FROM THE WILDERNESS

Heat Also Rises

By James Strauss

 

I hold advanced degrees in both anthropology and physics.  I think I have studied enough and traveled enough (122 countries) and dived deep enough (in every ocean and ‘sea’ on earth) to have some idea about what’s going on down there in the deepest of the depths.  The world is experiencing the worst heat wave in its history and people are suffering and dying from the continuing wave.  This is all being blamed on irresponsible, thoughtless and ignorant human interaction with the environment because of the burning of fossil fuels for energy, dumping plastic into the seas or worse.  What about volcanos?  Seventy-five percent of all active volcanoes on earth area at the bottom of the oceans.  Those oceans are an average of two miles deep and cover nearly 70 percent of the earth’s surface.  Fully sixty percent of all lava that is surfacing in hot liquid form is surfacing in these unfollowed volcanic eruptions.

These figures are all from NOAA, the weather and geologic organization respected all over the world for its knowledge and objectivity.  The magma coming up out of the mantle comes at between 1300 and 2500 degrees.  As opposed from eruptions up on land masses, those are distinctive, loud and earth-shattering in effect, these deep underwater eruptions are silent, covered over by ten thousand feet of very heavy water (a simple gallon weighs almost nine pounds).  The pressure pushing down on the bottom of the oceans is truly amazing and significant, as was recently so tragically illustrated by what happened to the Titan submersible and its occupants.  The underwater eruptions are silent and the magma coming out is immediately cooled by the icy sea water under terrific pressure.  That means that the heat is absorbed and that heat has to be transferred somewhere.  That heat is being transferred directly into the water surrounding the rising rivers of molten magma.

Most everyone, at one time or another, has seen television video of hot water vents spewing rather narrow columns of hot water upward from the not so deep depths.  Many animals have surrounded these hot spots, located on the shallower ocean bottoms, and made a life in the growth-giving life  the hot water differential promotes.  Those vents emit water that’s only about a couple of hundred degrees in temperature.

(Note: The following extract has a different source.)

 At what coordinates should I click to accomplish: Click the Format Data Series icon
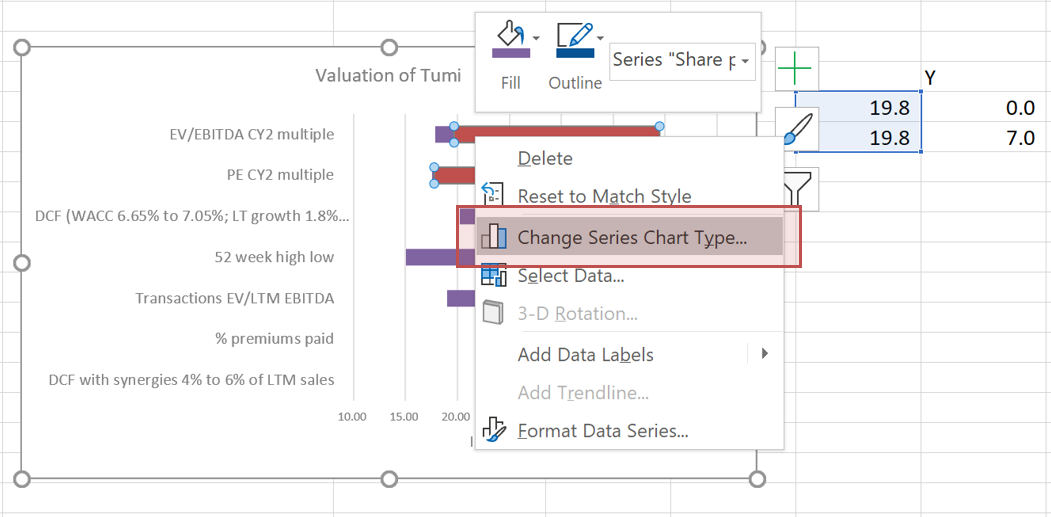(x=495, y=431)
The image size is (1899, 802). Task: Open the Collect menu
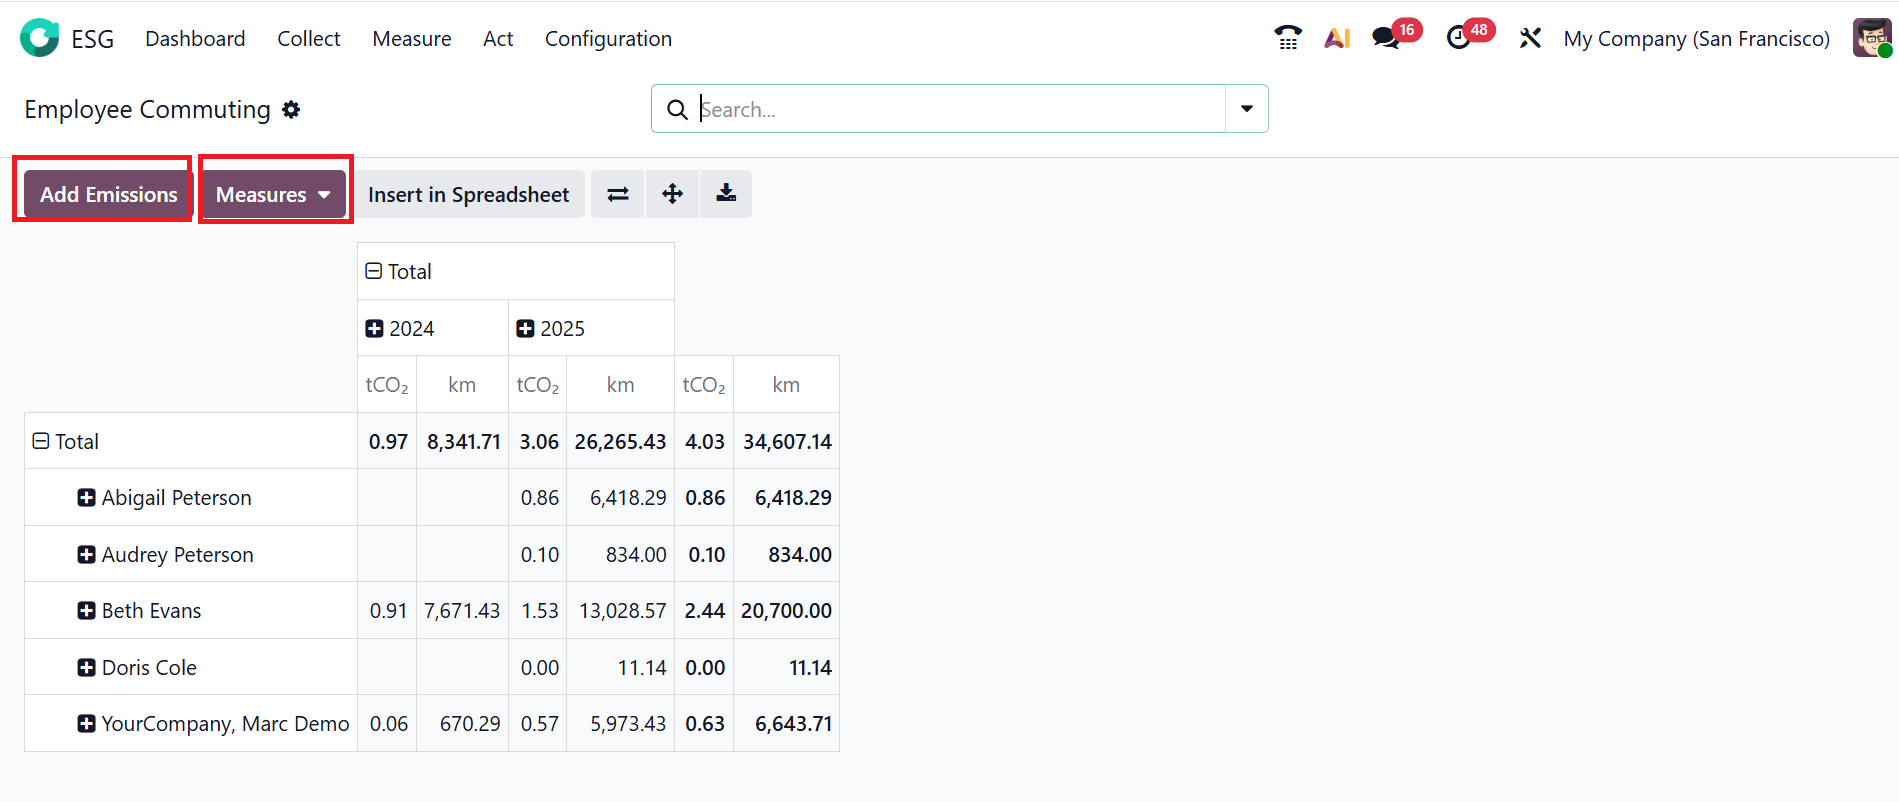coord(308,39)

That’s not the case for the heated silent monsters of the deep, pouring hot magma up and into the sea bottoms at thousands of degrees over vast stretches of those parts of the ocean bottom that lay along broken trenches established between the many continental, and always shifting, plates.

Even detecting these eruptions way down there is difficult, to say the least.  What to do about them is easier.  Nothing.  That’s right, there’s nothing any human or collection of humans can do to stop or in any way interfere with this continuing process.  Therefore, and this is a big one, there’s no point in the authorities informing the public about what’s going on.   Much better if the public thinks that there’s something that can be done and then goes to work to do it, like building windmills, becoming vegans eschewing air-conditioning and so much more.  According to Nature Journal, another highly respected scientific magazine: “Warmer temperatures than today, over a period spanning millennia, most recently occurred in the Last Interglacial period, about 129,000 to 116,000 years ago.”

How much warmer than right now this summer?  How about ten to fifteen degrees, and there was no mankind around in any developed form to influence the warming whatsoever.  It becomes likely, in looking at that data, collected from the caves in the Swiss Alps, that America has a period of warming ahead of it and that we citizens better get prepared and spend our money accommodating and working to survive the effects that are now coming and will continue to come for some time.